Questionnaire: Administration of a pre-prepared set of (usually written) questions for obtaining data usually for statistical analysis. 

Randomized control trials: An experimental study where subjects are randomly allocated to different control groups for the allocation of different interventions. 

Rapport: A close connection or relationship. 

Reader: The reader might be anyone who comes across the report and reads it for any number of purposes. 

Referent: What the sign ‘stands for.’ 

Reflexivity: Seeking to continually challenge our biases and examining our stances, perspectives, and views as researchers. This is not meant to be a notion of ‘situating oneself’ as formulaic as pronouncing a particular positioned identity connected with class, gender, race but rather situating oneself to interpret data demands so as to engage with critical questions. 

Reliability: Ensuring that the experiments can repeatedly measure these variables accurately. 

Research question: An interrogative sentence that highlights the phenomenon to be studied and indicates what the researcher wishes to know about it. 

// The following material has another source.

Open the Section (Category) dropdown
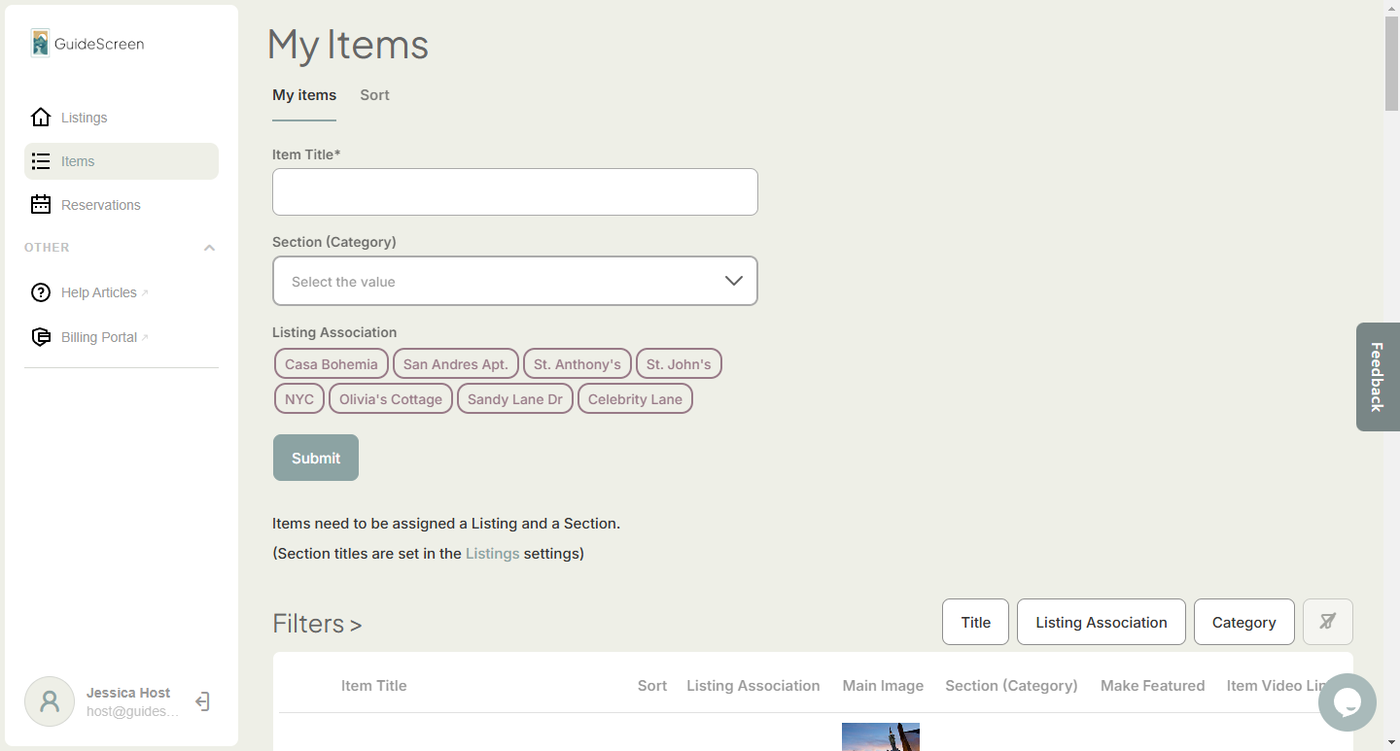The height and width of the screenshot is (751, 1400). (x=514, y=281)
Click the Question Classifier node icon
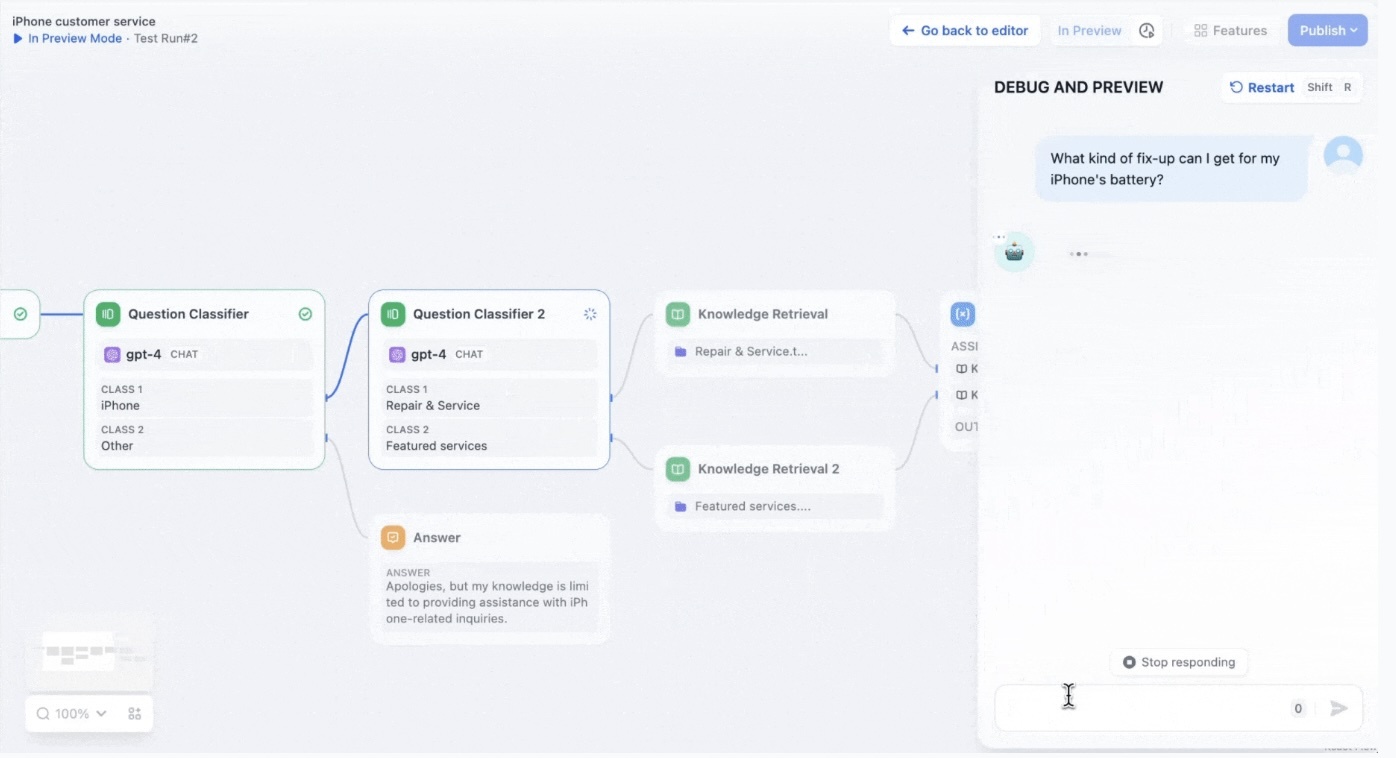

Research review: The use of a review of research to demonstrate information in a particular way, for example, to develop a comprehensive picture of knowledge about a topic or issue. 

Research synthesis: A stand-alone report that combines evidence in a way that aggregates information from a body of studies into a new whole. 

Researcher bias: The acceptance that in qualitative studies bias exists and is understood as inevitable and important by most qualitative researchers. However, processes such as reflexivity are adopted to gain ‘a better set of biases.’ 

Saturation: Saturation is a point at which no new themes are being uncovered. 

Sense: The sense made of the sign. 

Sign vehicle: The form of the sign. 

Socialization: Socialization is a process by which individuals acquire the habits, beliefs and accumulated knowledge of society through education and training for membership in a group or organization. 

Subject: The general field or area. 

Thick description: Thick description involves an explanation of the context as well as the importance of interpretation thus it is not just reporting detail but instead demands interpretation that goes beyond meaning and motivations. 

Transferability: It refers to the idea that findings may be applicable in similar situations. While transferability is generally considered the responsibility of the one who wishes to apply the results to new contexts, the researcher is generally expected to have provided sufficient information about context and assumptions to determine whether the research is transferable. 

Transparency: Ensuring research processes are documented and presented as rigorously as possible to make the research process clear. 

Triangulation: The use of different types of methods, researchers and or theories in a study in an attempt to maximize the validity of a study. 

Trustworthiness: The process of checking with participants the validity of data collected and checking with participants that data interpretations are agreed upon a shared truth. It is evidence of research accountability and involves both integrity and rigor. 

Topic: The specific matter of interest. 

Terms U-Z

Unit of analysis: Unit of analysis simply means the specific element that the researcher will be able to say something about at the end of the study; the unit then drives the analysis (see Chapter 6). 

Validation: In educational research, validation refers to the process of ensuring that the instrument in question will gather the information that it intends to gather (see Chapter 30 for additional information about validity). 

Validity: Ensuring that the experiment is designed effectively to measure the subject variables. 

Verbatim: To express in exactly the same word. 

Verisimilitude: Demonstrating the appearance of truth; the quality of seeming to be true, which is arguably a more realistic quest than uncovering ‘truth.’ 

Viral methodologies: Instead of research methodologies being specifically ‘located’ in areas such as post-structuralism and constructivism, the underlying theories are seen as mutable and liquid. 

Virtual ethnography: Methodology that seeks to understand, from a sociological perspective, what people ‘do’ on the Internet (Hine, 2000).